Don’t get us wrong, we don’t hate our nation. We just think it’s time we put away the bunting and got ourselves a new flag – one that represents the contemporary United Kingdom and celebrates the nation many of us want to become.
It’d be easy to become disillusioned by who we are as a nation. But behind the scenes we believe there is a transformation under way
Truth is, we think there’s lots we can be proud of. British music has never been in a better place, with unique new voices like Slowthai and Greentea Peng leading the way, supported by platforms created by innovative young entrepreneurs like Jamal Edwards.
It’s young activists like Amika George and Noga Levy-Rapoport who are heading the fight against climate change and spearheading campaigns for social justice.

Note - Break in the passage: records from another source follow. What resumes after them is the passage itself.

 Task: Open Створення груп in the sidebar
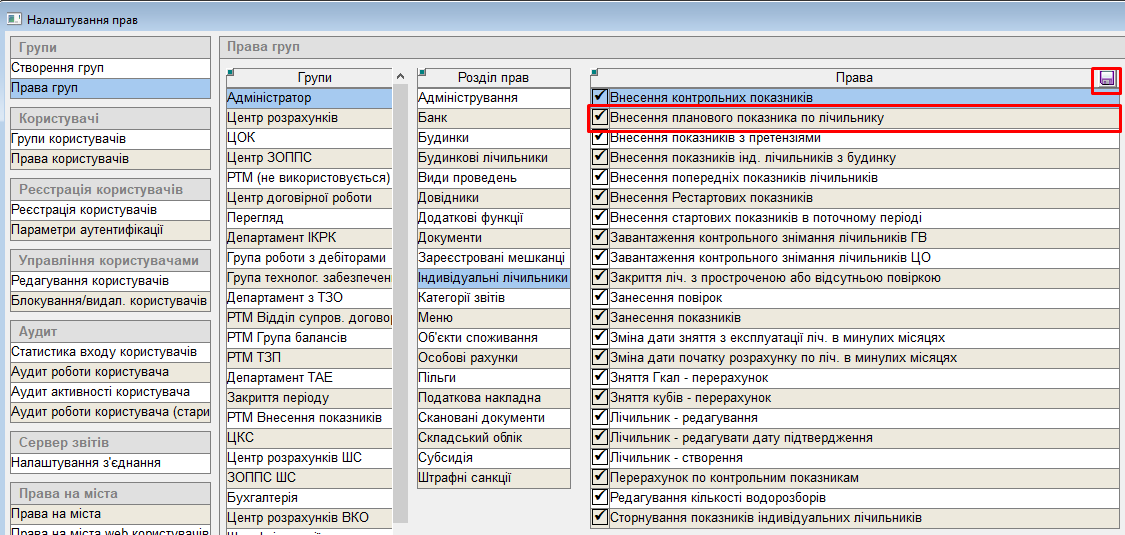click(x=58, y=68)
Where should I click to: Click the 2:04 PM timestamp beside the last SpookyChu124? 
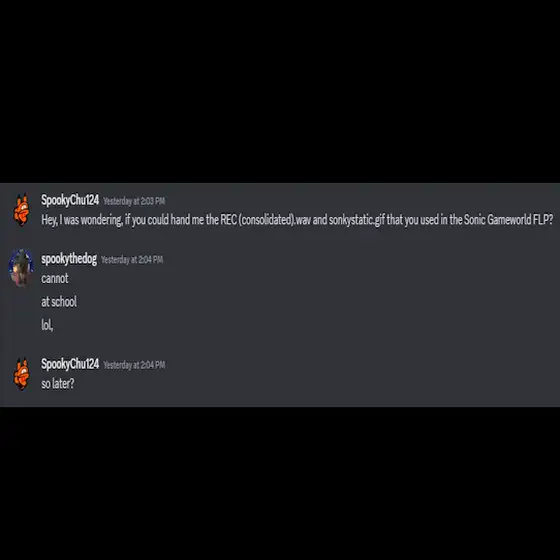pos(134,365)
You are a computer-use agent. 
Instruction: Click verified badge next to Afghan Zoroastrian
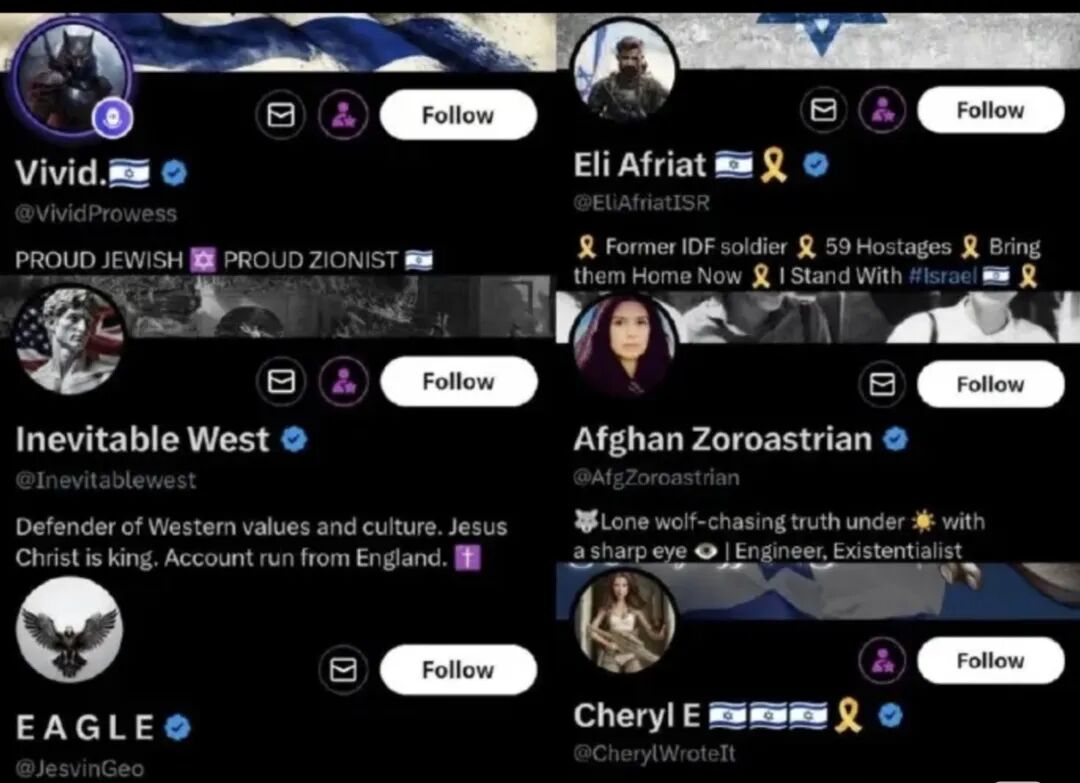pyautogui.click(x=895, y=439)
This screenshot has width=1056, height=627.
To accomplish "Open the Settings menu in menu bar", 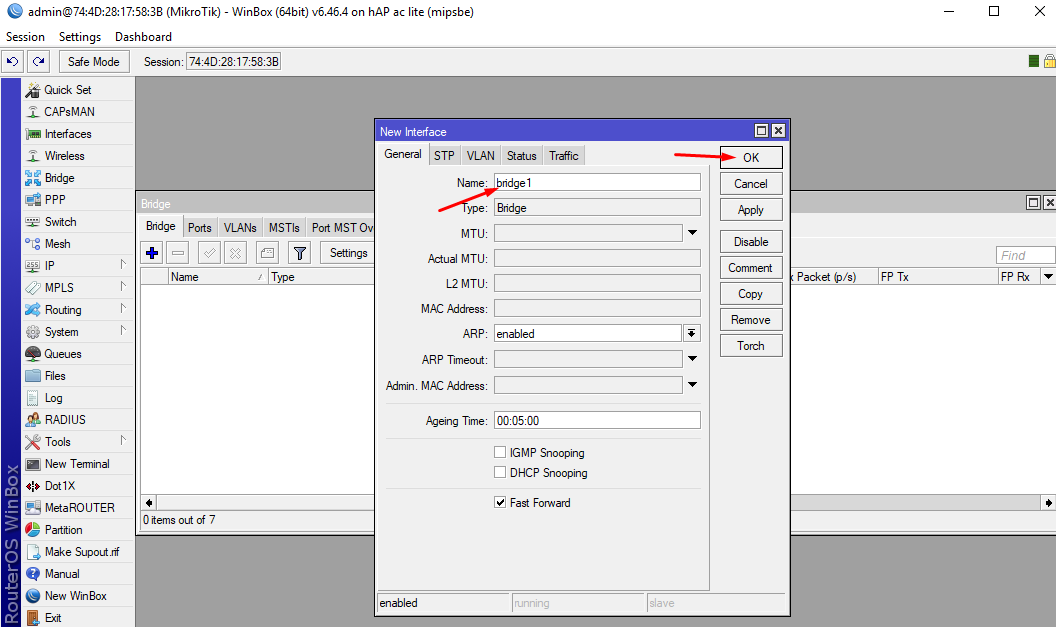I will (79, 36).
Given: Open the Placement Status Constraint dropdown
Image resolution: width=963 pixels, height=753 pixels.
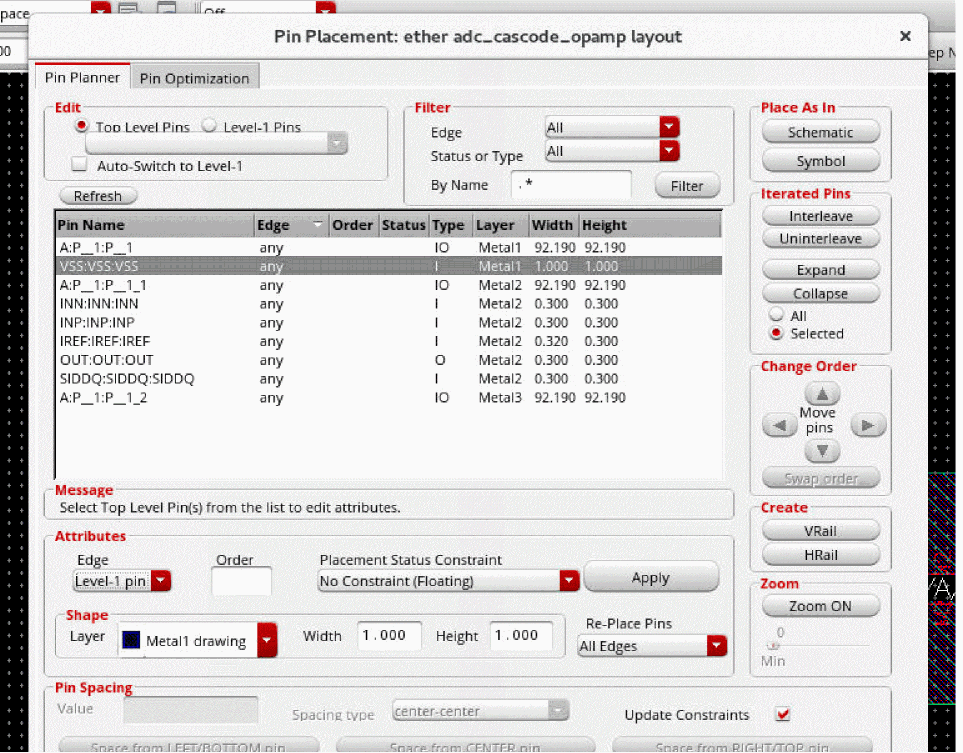Looking at the screenshot, I should pyautogui.click(x=569, y=581).
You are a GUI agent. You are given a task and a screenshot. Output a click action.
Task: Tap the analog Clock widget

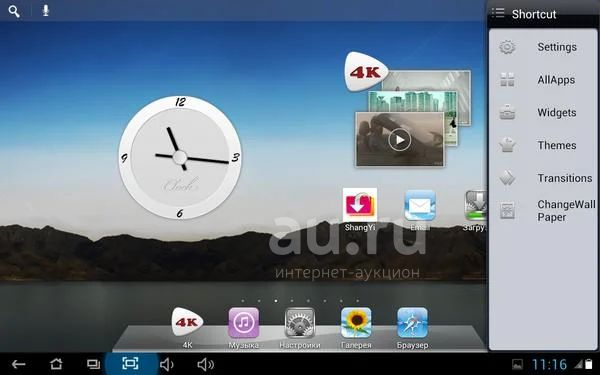(x=180, y=157)
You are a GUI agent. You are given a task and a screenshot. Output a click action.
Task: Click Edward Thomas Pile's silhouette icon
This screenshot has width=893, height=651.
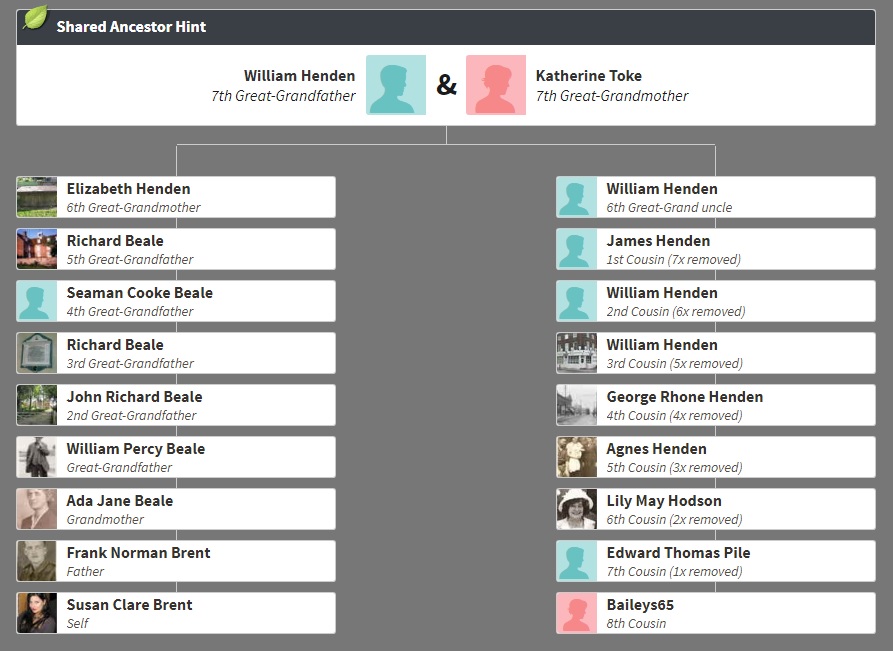pos(576,561)
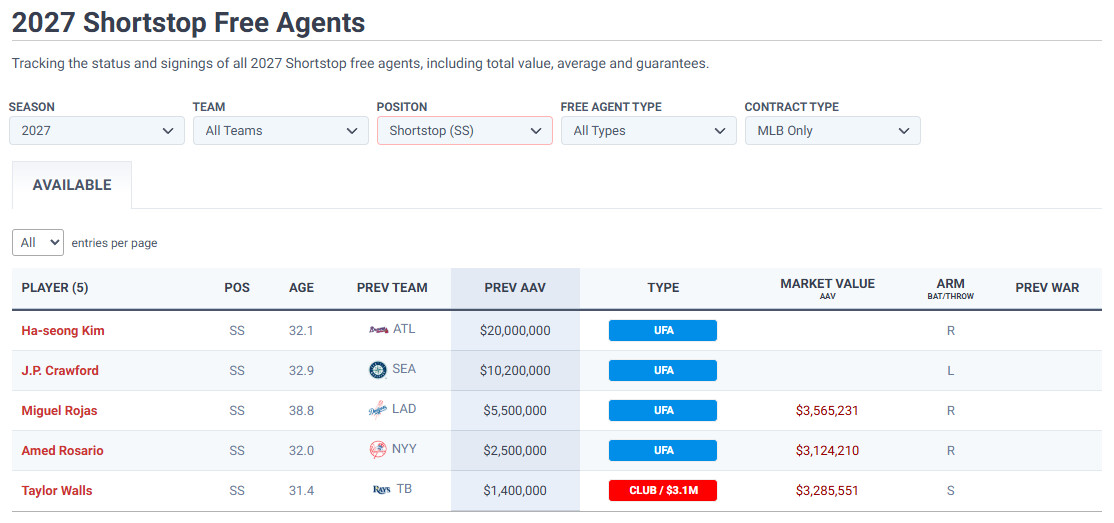1114x523 pixels.
Task: Open Ha-seong Kim's player page
Action: (63, 331)
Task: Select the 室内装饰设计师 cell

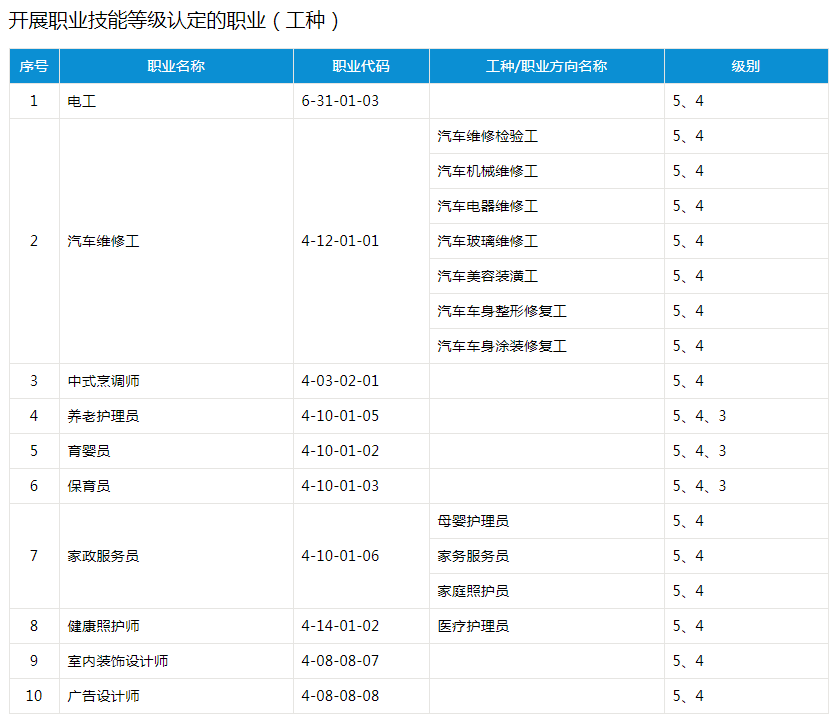Action: 117,661
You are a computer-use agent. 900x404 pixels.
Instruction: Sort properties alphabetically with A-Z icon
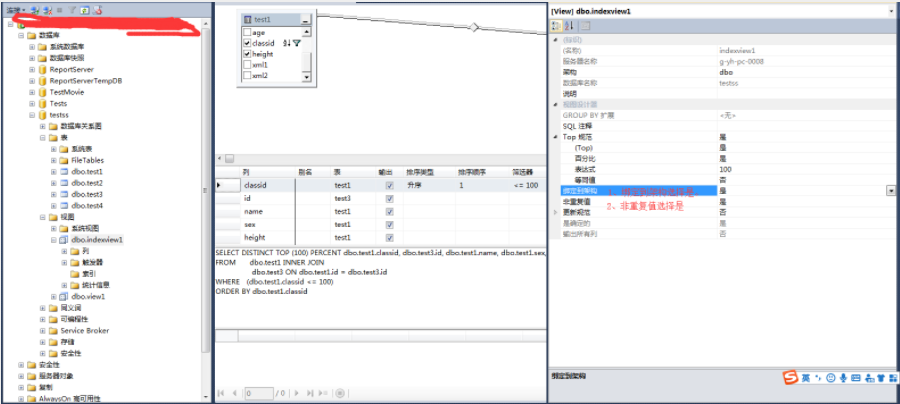tap(569, 25)
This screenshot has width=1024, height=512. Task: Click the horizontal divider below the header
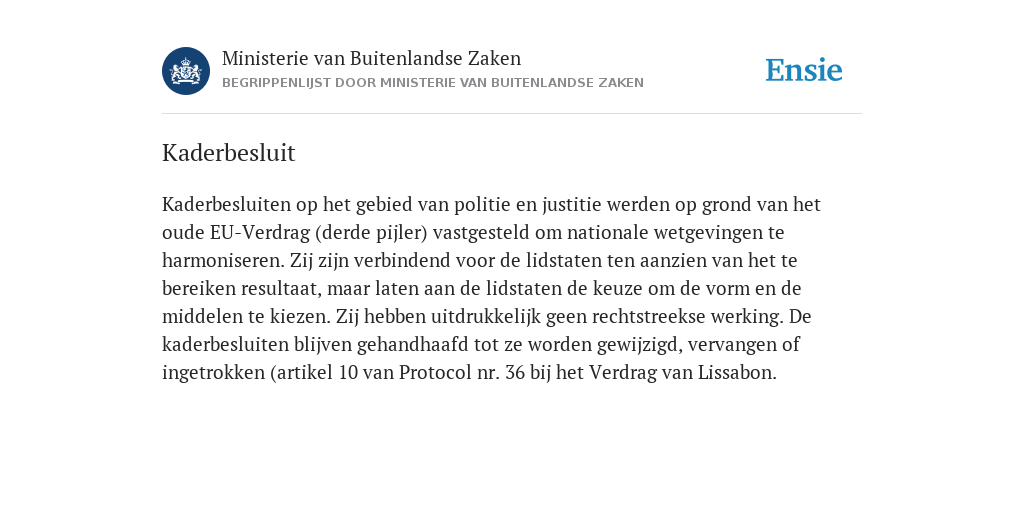pos(512,114)
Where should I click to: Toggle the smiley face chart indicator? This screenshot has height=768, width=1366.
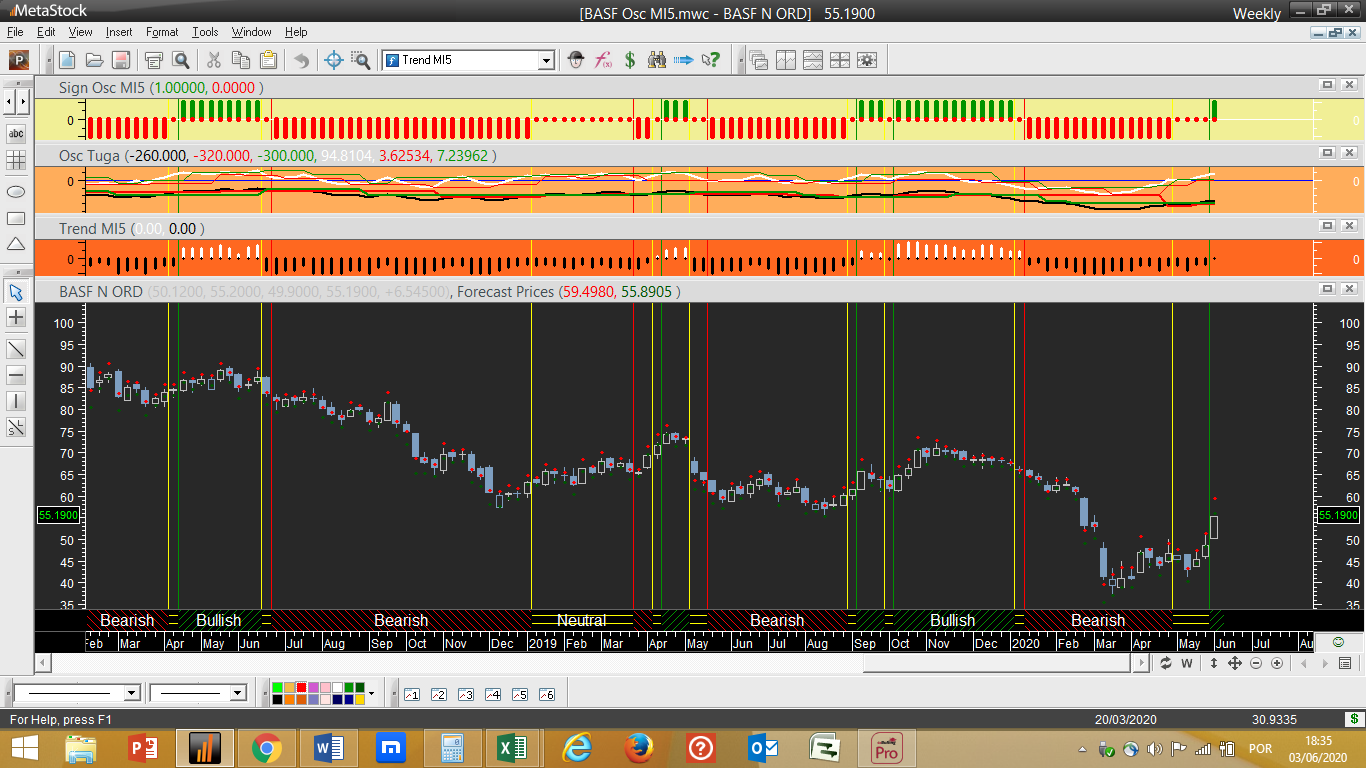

Its creatives like Ryan Lanji who are transforming Britain’s cultural landscape, and figures like Professor Green who are leading the conversation about mental health.
And then there’s sportspeople like Andy Murray. Who doesn’t love Andy Murray? Not being proud of Andy Murray should be a crime punishable by losing your citizenship.
We’re not young anymore and that fucking sucks, but even when we were, we were nothing like the current generation of young people.
We weren’t changing the world, or inspiring others with our creative output. We just sat around smoking bongs and listening to Oasis. Sometimes it’s hard to see past the narrative presented by the mainstream media, and it’s a narrative about Britain that’s largely disheartening.
It’d be easy to become disillusioned by who we are as a nation. But behind the scenes we believe there is a transformation under way, aided in part by social media and our ability to communicate en masse, without relying on the traditional cultural gatekeepers.
There is a subtle power shift happening, from Bunting Britain to a younger group of people, one more representative of the country we actually live in, and one which is attempting to create a fairer society for all, not just for those of us who are white, and middle-aged, and middle-class, and men.
When we asked the group of people highlighted in this anniversary edition of The Big Issue to be a part of it, they all, without hesitation, agreed.
That’s because The Big Issue has been speaking about issues young people care about, before many of them were even born.
More than 70,000 households have been made homeless in the UK since the start of the Covid-19 pandemic and, sadly, The Big Issue has never been more needed than it is now, in its 30th year.
Along with the people celebrated in this edition, The Big Issue is at the forefront of trying to create meaningful and sustainable change and it is a publication we’re very proud to be involved with.